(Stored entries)
※

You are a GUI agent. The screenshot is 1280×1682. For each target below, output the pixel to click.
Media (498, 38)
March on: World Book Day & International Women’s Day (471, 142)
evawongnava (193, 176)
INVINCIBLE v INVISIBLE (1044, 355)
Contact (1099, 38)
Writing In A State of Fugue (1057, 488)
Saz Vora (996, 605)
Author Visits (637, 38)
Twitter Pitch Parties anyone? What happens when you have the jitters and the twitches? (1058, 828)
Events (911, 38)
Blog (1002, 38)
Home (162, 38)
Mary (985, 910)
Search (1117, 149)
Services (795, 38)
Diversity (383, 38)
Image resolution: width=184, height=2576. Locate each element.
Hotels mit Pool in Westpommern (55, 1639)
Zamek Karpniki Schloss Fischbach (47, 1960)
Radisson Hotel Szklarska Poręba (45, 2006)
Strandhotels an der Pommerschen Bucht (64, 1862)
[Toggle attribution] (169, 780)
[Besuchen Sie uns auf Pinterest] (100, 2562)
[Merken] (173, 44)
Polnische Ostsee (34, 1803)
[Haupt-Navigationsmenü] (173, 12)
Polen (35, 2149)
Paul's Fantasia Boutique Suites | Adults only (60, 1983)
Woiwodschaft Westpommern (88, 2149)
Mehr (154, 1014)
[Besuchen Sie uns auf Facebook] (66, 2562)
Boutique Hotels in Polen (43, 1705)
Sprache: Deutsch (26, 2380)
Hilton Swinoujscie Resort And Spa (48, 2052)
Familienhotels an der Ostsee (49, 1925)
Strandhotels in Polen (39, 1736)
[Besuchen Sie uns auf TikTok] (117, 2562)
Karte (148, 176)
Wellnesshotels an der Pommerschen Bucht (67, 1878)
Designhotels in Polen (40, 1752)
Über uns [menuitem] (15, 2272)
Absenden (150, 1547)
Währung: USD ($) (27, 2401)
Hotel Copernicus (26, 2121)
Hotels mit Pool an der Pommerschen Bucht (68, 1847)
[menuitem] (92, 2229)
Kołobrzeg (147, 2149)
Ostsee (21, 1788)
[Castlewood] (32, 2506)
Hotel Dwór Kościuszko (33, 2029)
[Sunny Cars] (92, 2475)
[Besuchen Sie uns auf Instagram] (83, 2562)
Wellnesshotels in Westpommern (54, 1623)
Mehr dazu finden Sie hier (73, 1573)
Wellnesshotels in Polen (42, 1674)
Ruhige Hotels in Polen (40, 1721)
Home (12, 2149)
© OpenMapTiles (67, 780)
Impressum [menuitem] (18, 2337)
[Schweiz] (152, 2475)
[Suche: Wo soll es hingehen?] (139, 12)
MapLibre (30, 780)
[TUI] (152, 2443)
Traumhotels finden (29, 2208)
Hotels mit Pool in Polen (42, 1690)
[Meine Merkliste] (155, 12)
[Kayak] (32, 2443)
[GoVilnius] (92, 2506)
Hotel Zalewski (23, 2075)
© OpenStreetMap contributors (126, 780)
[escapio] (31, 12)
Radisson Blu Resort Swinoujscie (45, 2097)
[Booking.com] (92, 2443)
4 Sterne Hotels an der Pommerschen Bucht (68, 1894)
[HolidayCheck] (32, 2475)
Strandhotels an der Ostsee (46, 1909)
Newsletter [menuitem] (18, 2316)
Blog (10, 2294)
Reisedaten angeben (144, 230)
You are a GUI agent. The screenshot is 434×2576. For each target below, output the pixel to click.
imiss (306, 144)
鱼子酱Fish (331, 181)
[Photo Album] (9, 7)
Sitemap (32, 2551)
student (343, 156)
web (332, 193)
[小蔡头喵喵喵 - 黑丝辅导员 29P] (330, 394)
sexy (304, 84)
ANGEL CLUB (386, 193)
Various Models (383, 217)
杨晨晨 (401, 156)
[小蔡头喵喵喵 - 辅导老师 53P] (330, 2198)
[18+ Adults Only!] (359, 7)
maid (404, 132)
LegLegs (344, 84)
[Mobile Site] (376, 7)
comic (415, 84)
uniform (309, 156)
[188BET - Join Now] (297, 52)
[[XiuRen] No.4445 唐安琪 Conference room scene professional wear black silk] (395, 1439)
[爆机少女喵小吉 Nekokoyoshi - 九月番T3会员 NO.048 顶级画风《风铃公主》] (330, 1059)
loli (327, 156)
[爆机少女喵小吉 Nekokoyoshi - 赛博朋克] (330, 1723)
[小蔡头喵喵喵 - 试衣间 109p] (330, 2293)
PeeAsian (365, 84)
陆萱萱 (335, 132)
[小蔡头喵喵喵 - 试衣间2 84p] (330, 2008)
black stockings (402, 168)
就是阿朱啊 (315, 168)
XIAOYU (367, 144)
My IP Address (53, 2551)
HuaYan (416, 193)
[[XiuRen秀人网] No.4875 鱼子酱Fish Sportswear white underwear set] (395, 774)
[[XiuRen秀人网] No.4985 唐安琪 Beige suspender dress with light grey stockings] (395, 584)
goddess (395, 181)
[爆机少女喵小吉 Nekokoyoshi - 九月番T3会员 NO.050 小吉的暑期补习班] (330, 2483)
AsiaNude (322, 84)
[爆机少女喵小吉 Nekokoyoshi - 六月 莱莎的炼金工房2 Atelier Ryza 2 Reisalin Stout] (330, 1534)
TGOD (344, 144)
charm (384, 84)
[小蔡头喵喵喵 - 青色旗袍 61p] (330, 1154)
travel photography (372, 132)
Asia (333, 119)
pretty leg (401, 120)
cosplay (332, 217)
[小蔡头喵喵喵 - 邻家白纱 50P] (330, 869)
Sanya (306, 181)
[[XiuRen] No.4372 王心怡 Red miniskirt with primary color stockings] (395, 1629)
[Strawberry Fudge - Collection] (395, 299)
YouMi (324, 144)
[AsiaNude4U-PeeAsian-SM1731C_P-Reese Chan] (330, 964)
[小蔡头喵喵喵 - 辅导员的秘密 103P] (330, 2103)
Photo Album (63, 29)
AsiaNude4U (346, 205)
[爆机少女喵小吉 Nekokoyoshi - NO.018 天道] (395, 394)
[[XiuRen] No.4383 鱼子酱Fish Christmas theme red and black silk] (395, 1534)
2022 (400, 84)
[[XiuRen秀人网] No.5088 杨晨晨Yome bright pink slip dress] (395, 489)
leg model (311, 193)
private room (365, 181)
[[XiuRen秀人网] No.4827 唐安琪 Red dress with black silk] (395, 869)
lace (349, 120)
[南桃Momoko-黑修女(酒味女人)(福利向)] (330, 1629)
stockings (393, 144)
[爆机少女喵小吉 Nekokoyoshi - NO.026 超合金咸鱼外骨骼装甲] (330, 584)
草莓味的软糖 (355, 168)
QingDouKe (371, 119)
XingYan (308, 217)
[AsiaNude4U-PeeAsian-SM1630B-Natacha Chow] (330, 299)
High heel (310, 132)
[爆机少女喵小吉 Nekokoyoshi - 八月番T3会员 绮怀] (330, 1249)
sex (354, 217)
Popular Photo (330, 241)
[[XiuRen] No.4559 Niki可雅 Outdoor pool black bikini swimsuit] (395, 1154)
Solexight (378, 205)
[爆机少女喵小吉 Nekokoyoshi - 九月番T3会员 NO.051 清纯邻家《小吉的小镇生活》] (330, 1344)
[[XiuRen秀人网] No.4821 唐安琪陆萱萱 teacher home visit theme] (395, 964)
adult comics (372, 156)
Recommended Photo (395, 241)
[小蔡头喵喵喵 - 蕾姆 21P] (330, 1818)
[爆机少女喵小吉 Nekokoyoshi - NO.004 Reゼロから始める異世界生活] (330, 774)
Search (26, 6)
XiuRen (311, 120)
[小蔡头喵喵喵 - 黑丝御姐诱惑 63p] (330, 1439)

※

[WHAT THE EXERCISE ASKS]:
Only a number is wanted here: how many lines in the entries contain the word "theme"?

[ANSWER TO THE EXERCISE]:
2